**Work item:** Switch "location" to "position" in the part that opens with the line containing "This screenshot has" and runs through the end of the entries, then give those lines again with everything else unchanged. Omit the pictures from your answer.

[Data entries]
Start of Block
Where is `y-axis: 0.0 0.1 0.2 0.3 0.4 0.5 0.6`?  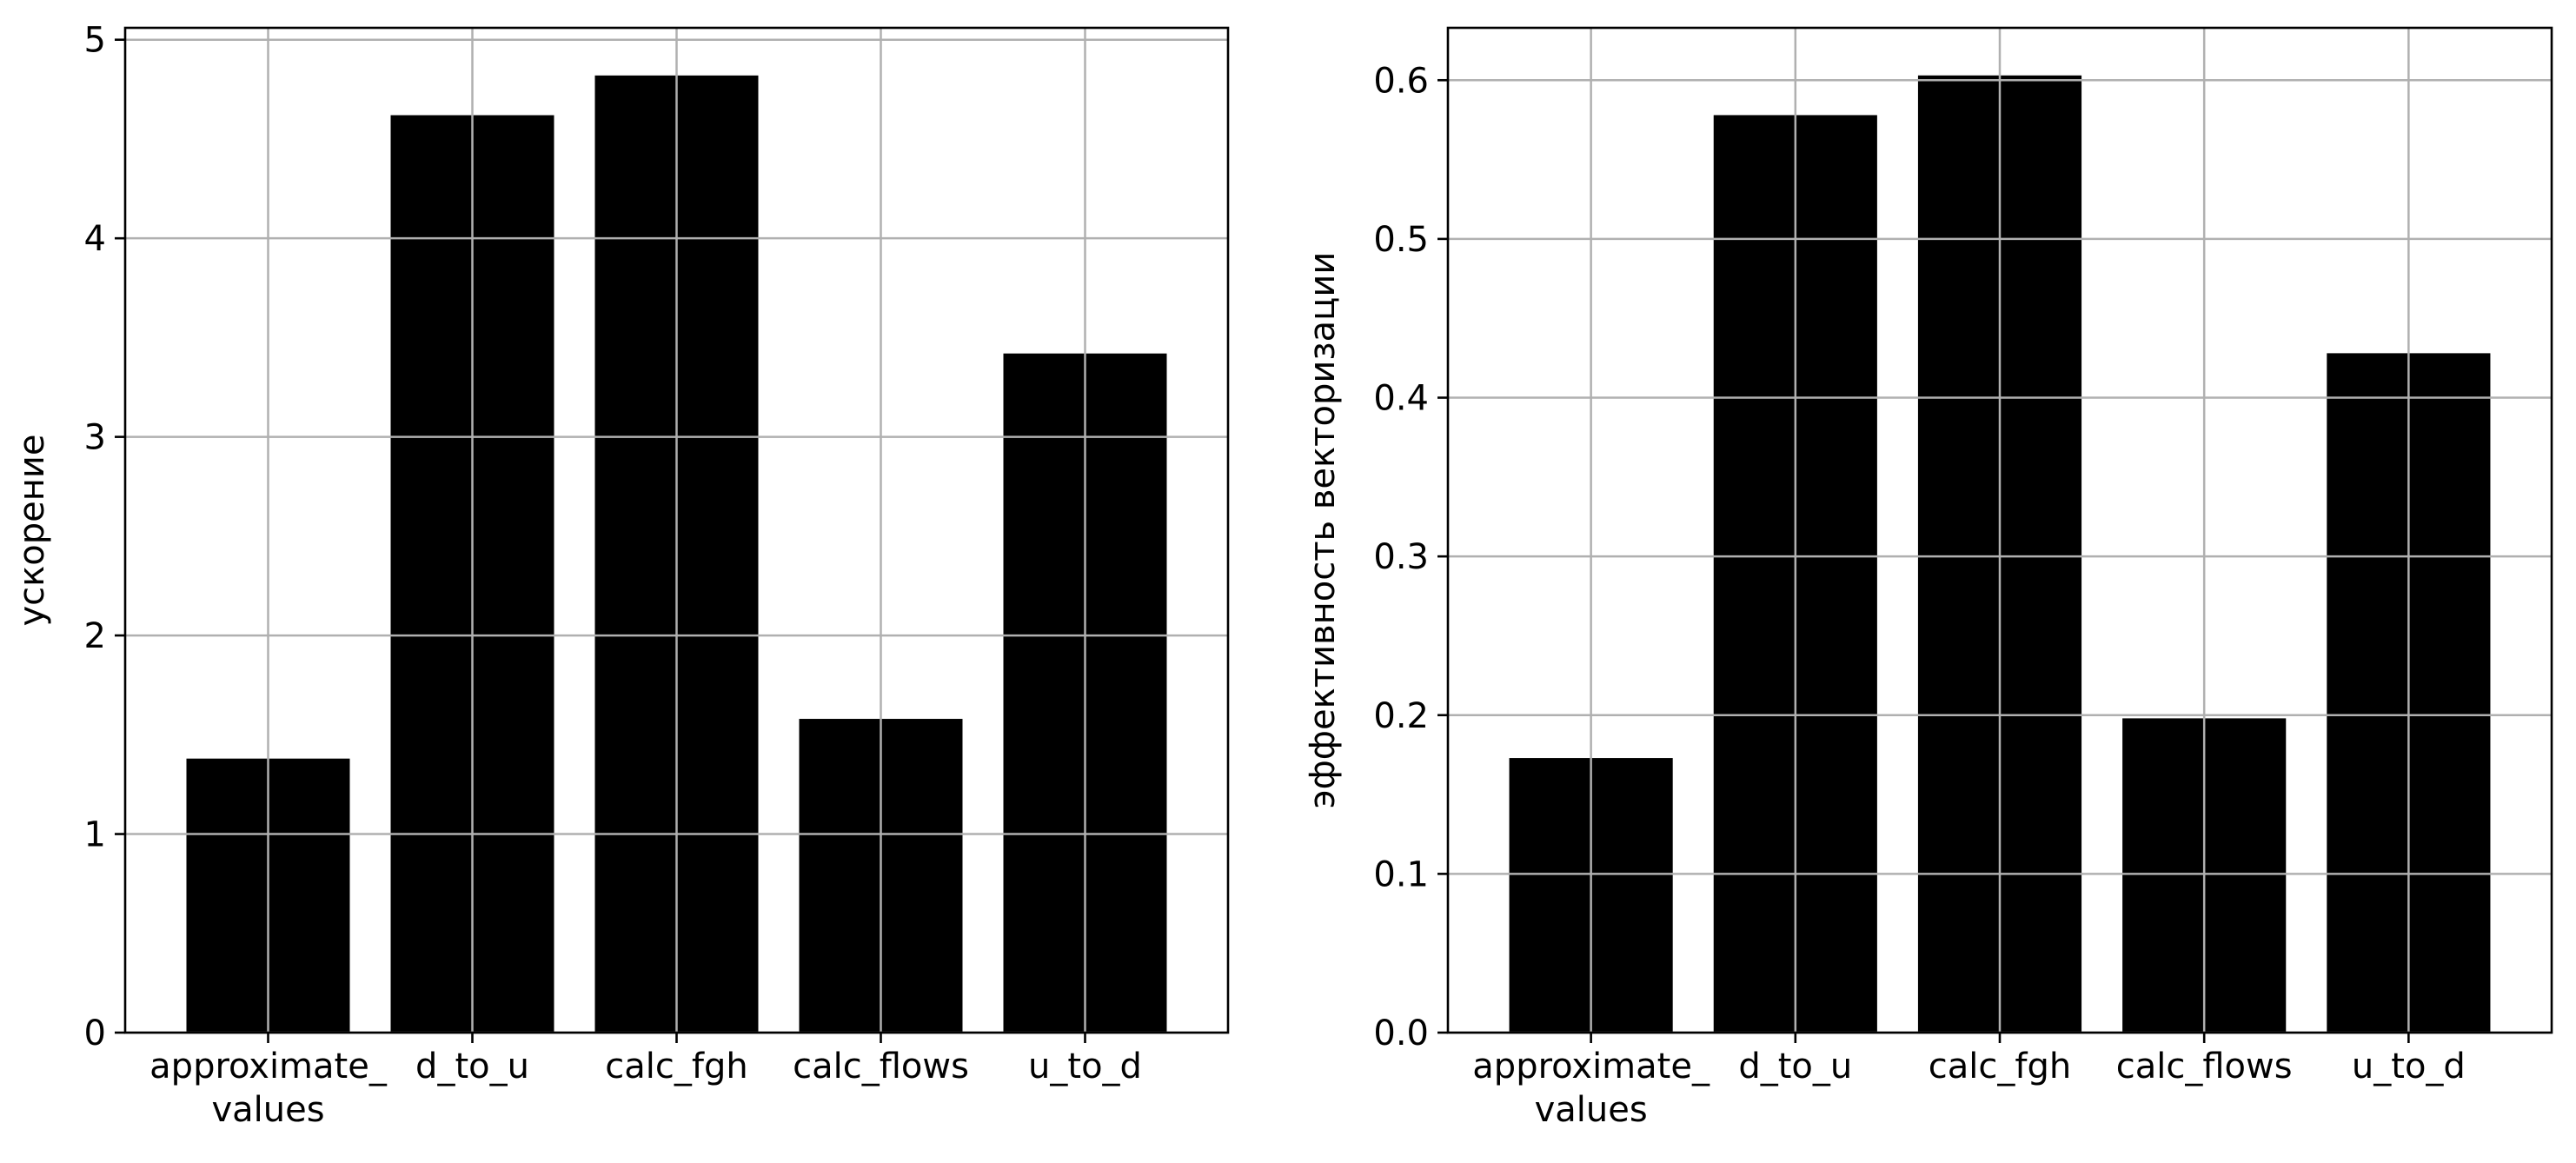 y-axis: 0.0 0.1 0.2 0.3 0.4 0.5 0.6 is located at coordinates (1410, 557).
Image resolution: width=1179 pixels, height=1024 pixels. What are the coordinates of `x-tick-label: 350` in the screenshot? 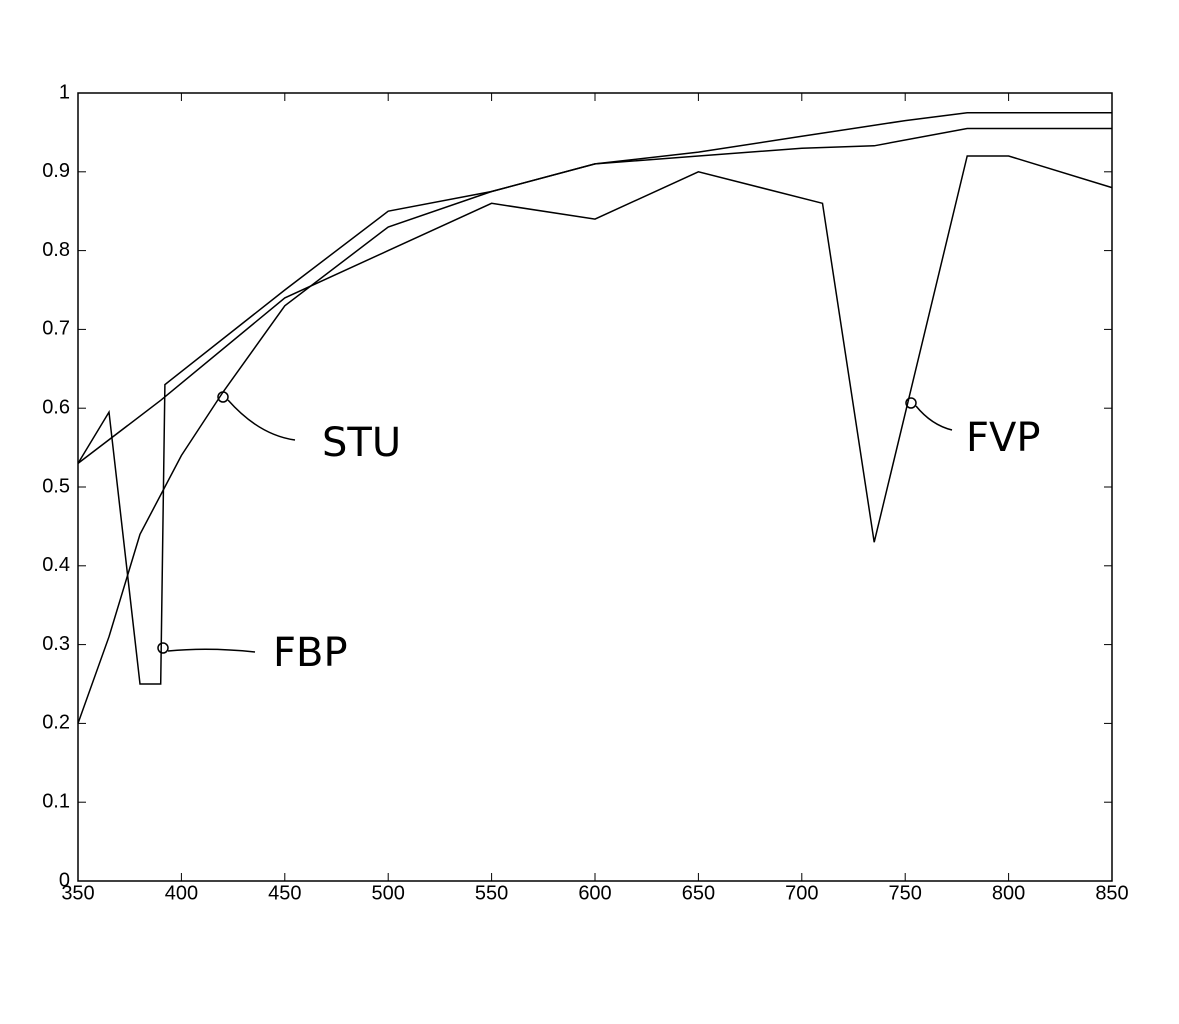 It's located at (78, 893).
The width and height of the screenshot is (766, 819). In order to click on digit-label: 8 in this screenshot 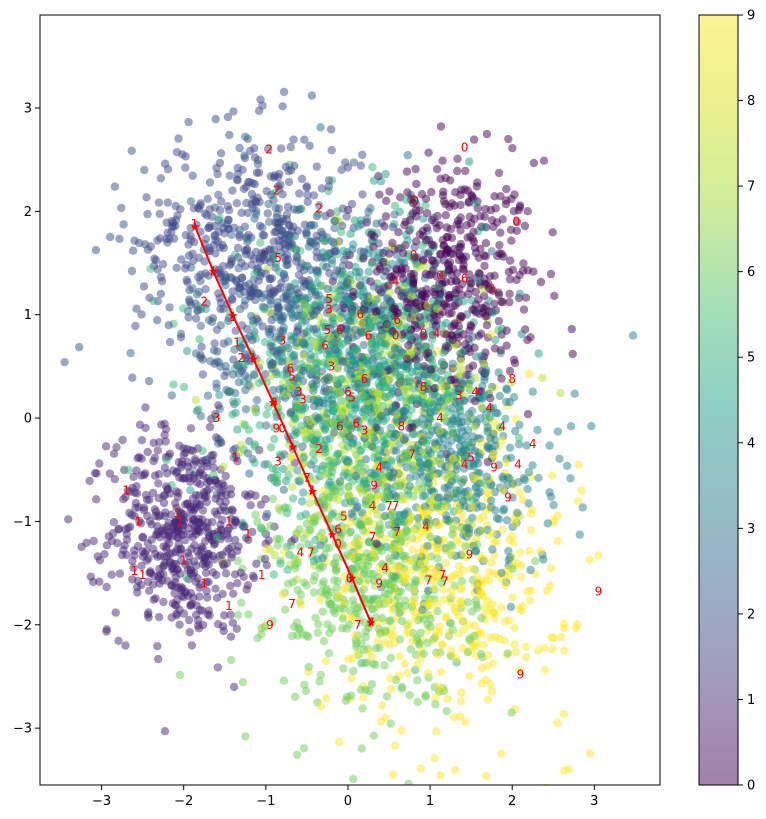, I will do `click(512, 379)`.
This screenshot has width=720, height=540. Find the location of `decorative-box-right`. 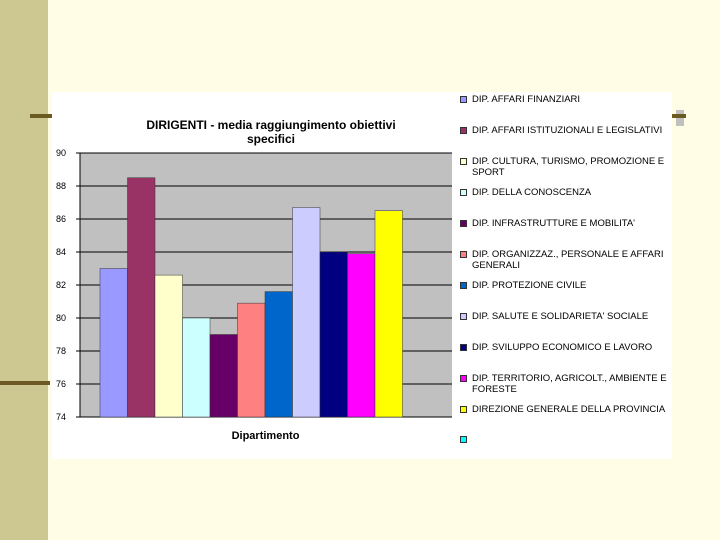

decorative-box-right is located at coordinates (680, 118).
End of Block
**Written solution:**
This screenshot has width=720, height=540. Find the position of `decorative-box-right`. 

decorative-box-right is located at coordinates (680, 118).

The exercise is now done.